The OP lists three suggested wordings for these relationships of image and text on a page:
Text not wrapping image
Text wraps image, image on the left
Text wraps image, image on the right
The second and third suggestions identify the two pieces of information that I said were necessary from a design/publishing perspective, but the first of the three does not—because it doesn't specify where the image should fall with respect to the left and right margins of the page or column.
In U.S. publishing terminology that I've seen used, the three options might be described as follows:
Image flush left; no text wrap.
Image flush left, with text wrap.
Image flush right, with text wrap.
This abbreviated yet highly regimented wording style is not significantly shorter than the OP's suggested wording, but it is succinct (with no repetition of the word image, for example), it applies easily to all six standard combinations (including, for example, "Image centered; no text wrap" and "Image centered, with text wrap"), and it ensures that both key pieces of information get recorded.

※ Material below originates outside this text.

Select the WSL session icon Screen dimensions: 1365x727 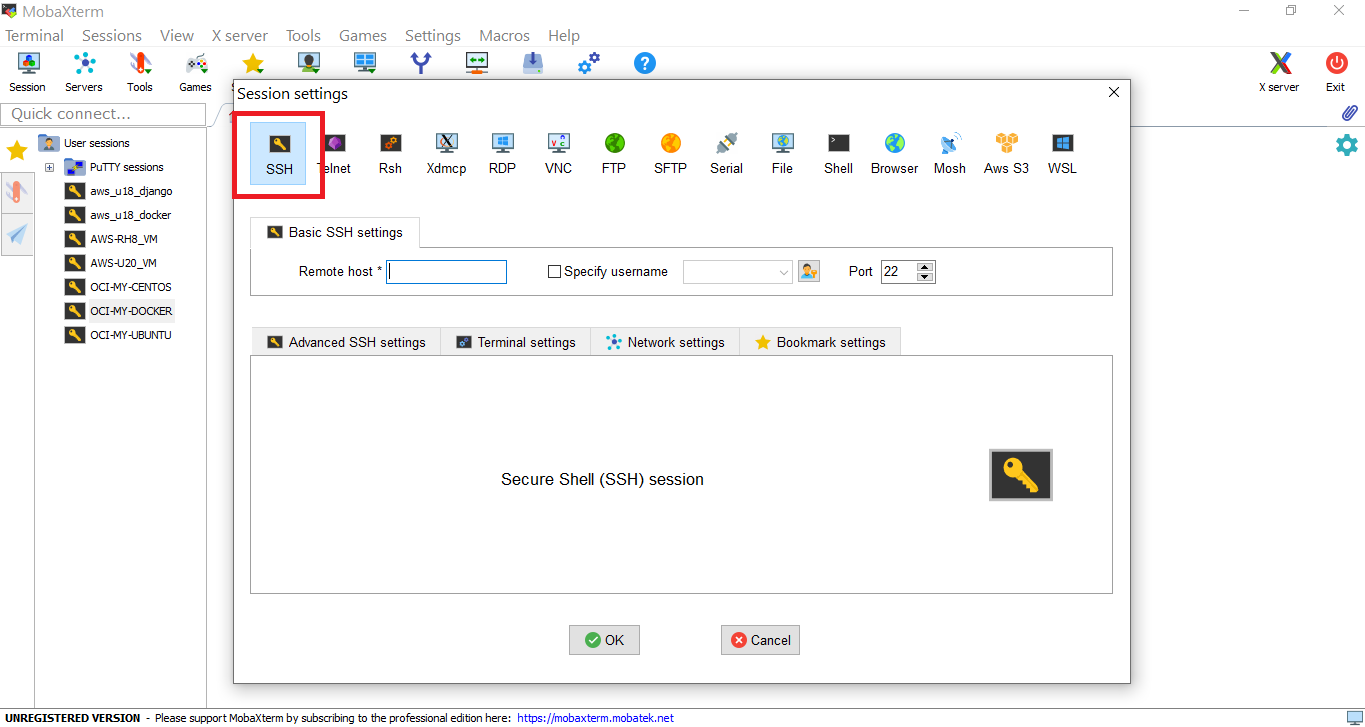coord(1062,153)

If you're concerned that readers won't understand the meanings of flush and wrap, it may make more sense to provide brief definitions of the key terms (flush left, centered, flush right, and text wrap) in an introductory paragraph or mini-glossary, and then use the shorter forms consistently throughout the rest of the page. By the way, I've never encountered the term CSS floats before— presumably because I've worked on the editorial/design side of the process rather than the CMS/app dev side—but if you think that including a carefully worded definition of that term might help ordinary people understand its meaning and relevance, you can certainly add one.